More importantly, though, is this underlying theory of his:

I do believe in a vision of bringing income taxes as low as possible, if one could collect it back on the back end[.]

Collect what back, exactly? The money in question belongs solely to the one who has, or had, the income. Money being retained by its owner rather tautologically leaves nothing for government to “collect back” at some later time; government has lost nothing and so has nothing to regain.

I Have a Question

It seems that employers offering/allowing remote work at least some of the time, are better able to hire quickly than employers who require full-time presence in the office for work. The subheadline nicely sums up the article’s thesis.

Employers offering flexible work options are hiring at a faster pace than those requiring full-time office attendance

And the lede:

With employers fighting for a limited pool of office workers, those offering remote-friendly jobs appear to have the upper hand.

Upper hand compared to what? That brings me to my question, which is this: what’s the quality of work done by the part-time remote employee compared with that of the full-time in-the-office employee?

OK, a second question: what’s the quality of employee who works remotely at least some of the time compared with the employee who works in the office full time?

A bonus question: what’s the quality of the quickly hired employee, or the quality of the work done by him—the partial remote employee, for instance, but not exclusively so for this question—compared with the employee who’s hired after some time spent by the employer in the search?

Have a Plan and Stick to It

Or not. Apartment buildings—aka multifamily buildings—have been a sound investment for sound investors, but the investments aren’t all that these days, because the investors aren’t all that these days.

Apartment-building values fell 14% for the year ended in June after rising 25% the previous year, according to data company CoStar.

But even at that, apartment building values still were up more than 7% on the two years. On the other hand,

[u]nlike office buildings and malls, which have been hit hard by remote work and e-commerce, rental apartments have low vacancy rates. The apartment sector’s main problem isn’t a lack of demand—rents have soared since 2020—it is interest rates.

== Your objective ==
Answer these questions from the excerpt:
1. Which employers are hiring at a faster pace?
2. According to CoStar, by what percentage did apartment-building values fall for the year ended in June?
3. What is the apartment sector's main problem?
The material is not required here.

== Raw data ==
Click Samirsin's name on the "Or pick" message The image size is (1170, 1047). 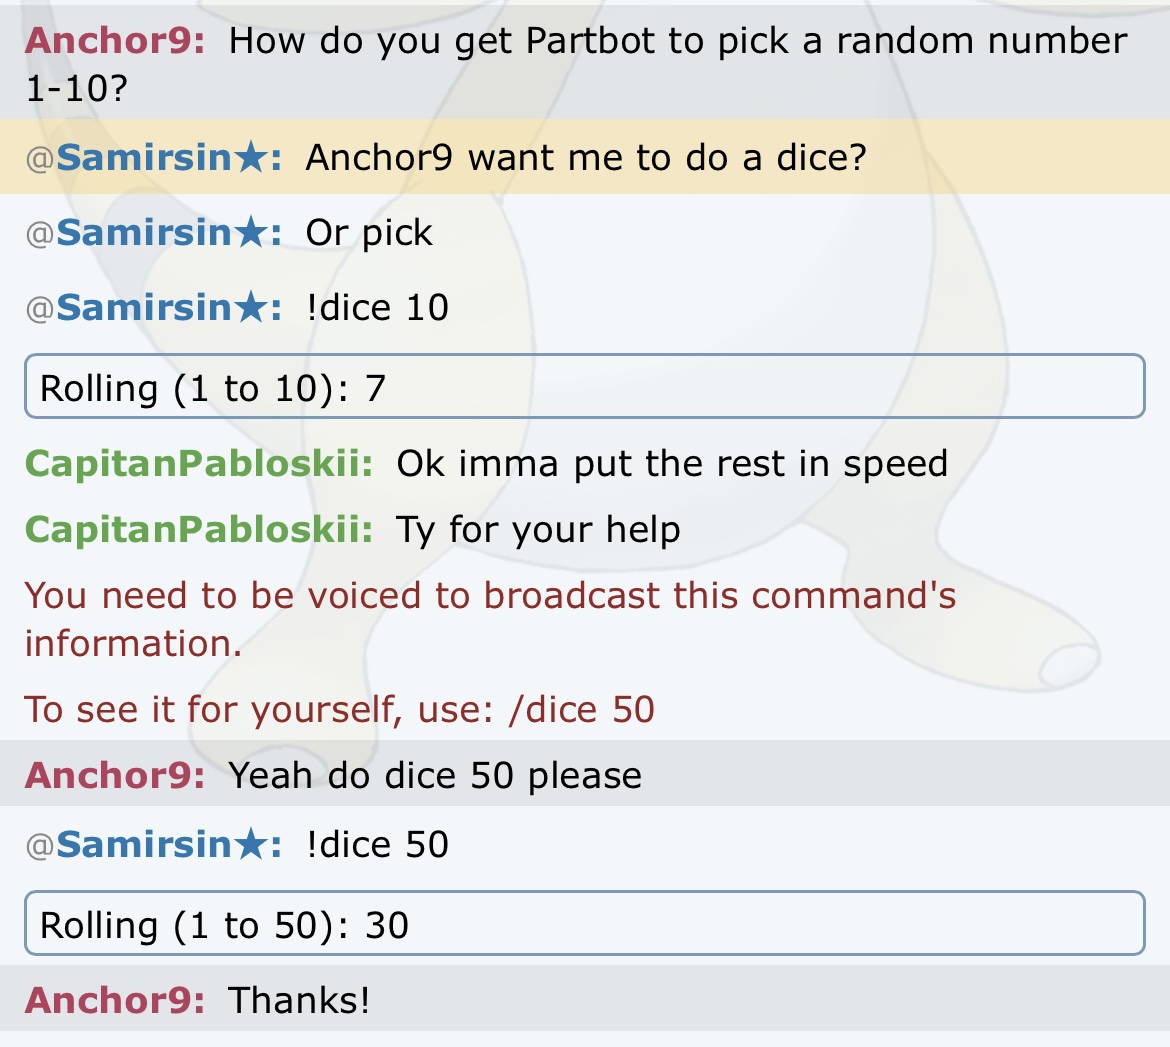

== Reply to the task ==
1. Employers offering flexible work options
2. 14%
3. Interest rates